Otra de las razones para el fracaso en lograr la solución para ambos lados ha sido la violencia. Extremistas de los dos bandos se propusieron destruir los acuerdos de Oslo de 1993, el primer paso para un acuerdo total. El levantamiento Palestino de 2000-2005 fue abrasivo. Las guerras después de la retirada unilateral de Israel del Líbano en 2000 y en Gaza en 2005 empeoraron todo. Cuándo la sangre fluye, el ingrediente vital para la paz, la confianza, muere.

Los Israelíes no tienen ningún apuro para ofrecer territorio por la paz de nuevo. La seguridad ha mejorado, la economía está en expansión y los Estados Árabes la están cortejando para obtener inteligencia sobre los terroristas y para una alianza contra Irán. Los palestinos están débiles y divididos y posiblemente no sean capaces de concretar una negociación. El Sr. Abbas, es moderado, pero no es popular y perdió Gaza a sus rivales de Hamás. ¿Qué ocurre si Hamás además llegara a controlar la Margen Occidental?

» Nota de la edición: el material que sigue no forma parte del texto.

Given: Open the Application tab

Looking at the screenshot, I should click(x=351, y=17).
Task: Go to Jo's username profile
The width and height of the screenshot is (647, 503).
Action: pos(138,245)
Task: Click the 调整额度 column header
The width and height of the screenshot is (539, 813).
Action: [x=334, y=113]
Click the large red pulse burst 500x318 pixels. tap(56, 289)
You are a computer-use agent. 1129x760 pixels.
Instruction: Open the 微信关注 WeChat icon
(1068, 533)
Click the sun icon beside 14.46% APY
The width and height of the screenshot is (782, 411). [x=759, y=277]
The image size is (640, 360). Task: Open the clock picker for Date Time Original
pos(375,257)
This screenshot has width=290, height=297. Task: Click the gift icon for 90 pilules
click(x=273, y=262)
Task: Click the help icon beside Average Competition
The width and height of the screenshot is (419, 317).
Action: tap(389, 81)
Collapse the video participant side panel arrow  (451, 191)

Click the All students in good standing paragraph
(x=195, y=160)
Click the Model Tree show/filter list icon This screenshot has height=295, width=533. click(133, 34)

Todo esto puede generar un estado de complacencia peligroso, ya que aun cuando el conflicto no puede ser resuelto, tampoco es manejable indefinidamente. El sometimiento interminable de los palestinos erosionará la imagen y posición de Israel en el mundo. Su política se está moviendo hacia un chauvinismo étnico-religioso buscando marginalizar a los Árabes y a los judíos de Izquierda, incluyendo a organizaciones de derechos humanos. El gobierno hasta objetó una novela sobre un affair amoroso judío-árabe. En la medida que Israel se enriquece, el empobrecimiento árabe perturba todavía más. El dilema se agudiza cuándo el número de árabes entre el río Jordán y el Mediterráneo exceda al de los judíos. Israel, no puede mantener todos los territorios de la “Tierra de Israel”, conservar su identidad predominantemente judía y continuar siendo una democracia. Para salvar la democracia y prevenir un deslizamiento hacia el racismo y hasta un apartheid, necesita entregar los territorios ocupados.

Co-operación no colaboración

Por la tanto, si la Autoridad Palestina del Sr. Abbas es débil, Israel debe fortalecerla, no socavarla. Sin el progreso hacia un estado, la Autoridad Palestina no puede, a la larga, mantener la cooperación en seguridad con Israel ni puede reconquistar su credibilidad. Israel debería permitir que los Palestinos se trasladen más libremente y remover todas las barreras para sus productos (un mercado más libre también enriquecería a Israel). Debería permitir que la Autoridad Palestina expanda su poder. Israel debería voluntariamente detener todos los asentamientos nuevos, por lo menos los que están más allá de su barrera de seguridad.

Israel es demasiado fuerte para que un Estado Palestino amenace su existencia. De hecho, ese estado es vital para su futuro. Solo cuando nazca Palestina puede Israel completar su victoria de 1967.